SELECTED EXTRACT: Begin

Skyrim's big win is more than something to be glad for - it's as much a signpost to the future as it is the contemporary champion. In many of the last generation's most-lauded games, the idea of "what's next" is painfully obvious. It's in climbing the increasingly steep slopes towards parity with films and TV. The question that's rarely asked is: to what end? To be just like whatever edgy box-set US pseudo-soap is in vogue? To have virtual humans that look and feel like real ones,, where the sole aspiration is to inspire emotion or offer provocative choices in how a story plays out? To finally be "as good" as literature, theatre, films and TV? To me, that's a hollow aspiration.

SELECTED EXTRACT: End

▸ **QUESTIONS ON THE MATERIAL**:
**A)** In the Skyrim passage, what are the slopes that many of the last generation's most-lauded games are climbing towards?
**B)** Could you write out the Skyrim passage word for word, starting at "Skyrim's big win" and ending at "a hollow aspiration."?

SUPPLIED MATERIAL: Begin

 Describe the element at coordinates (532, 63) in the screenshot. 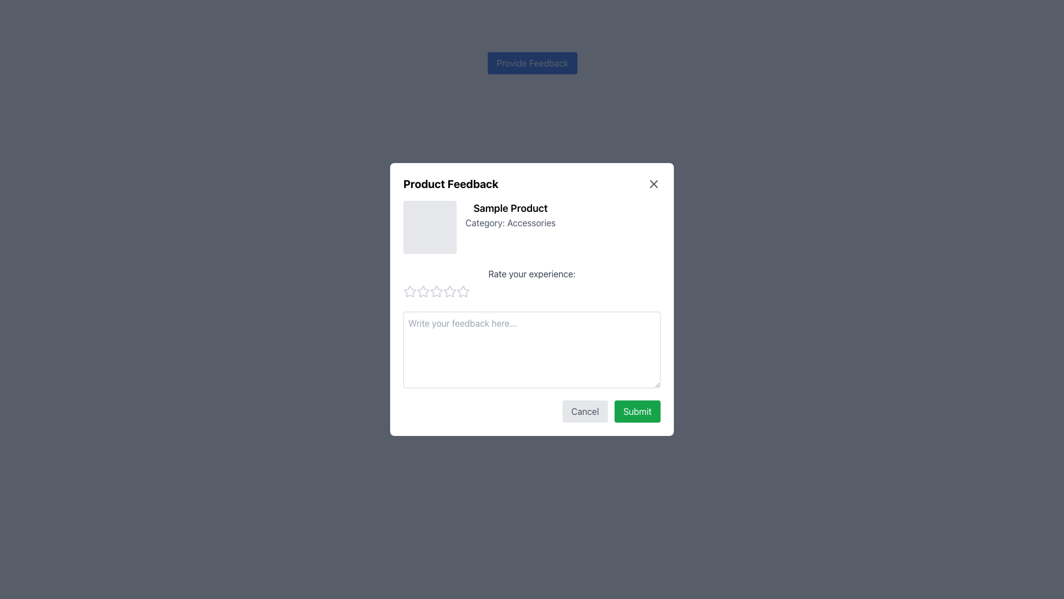

I see `the feedback button located at the top portion of the interface` at that location.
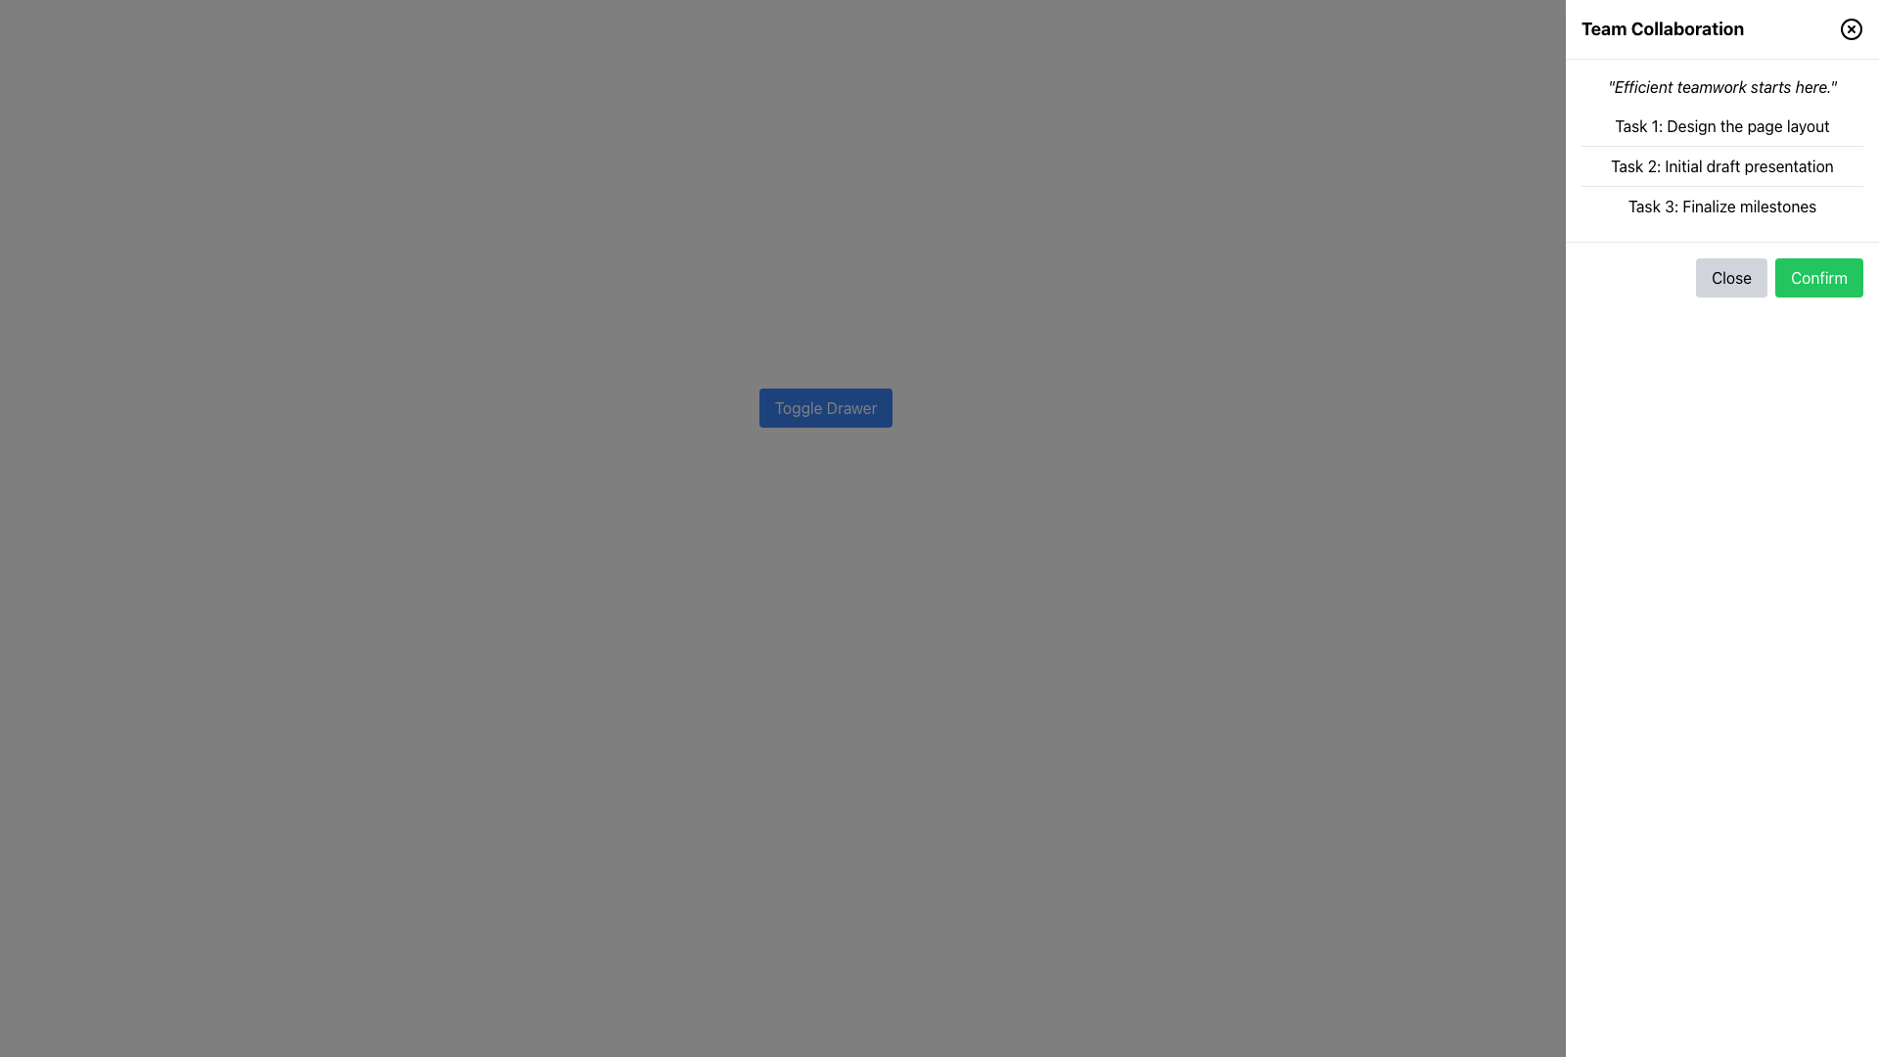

SUPPLIED MATERIAL: End

▸ **ANSWER LIST**:
**A)** Parity with films and TV

**B)**
Skyrim's big win is more than something to be glad for - it's as much a signpost to the future as it is the contemporary champion. In many of the last generation's most-lauded games, the idea of "what's next" is painfully obvious. It's in climbing the increasingly steep slopes towards parity with films and TV. The question that's rarely asked is: to what end? To be just like whatever edgy box-set US pseudo-soap is in vogue? To have virtual humans that look and feel like real ones,, where the sole aspiration is to inspire emotion or offer provocative choices in how a story plays out? To finally be "as good" as literature, theatre, films and TV? To me, that's a hollow aspiration.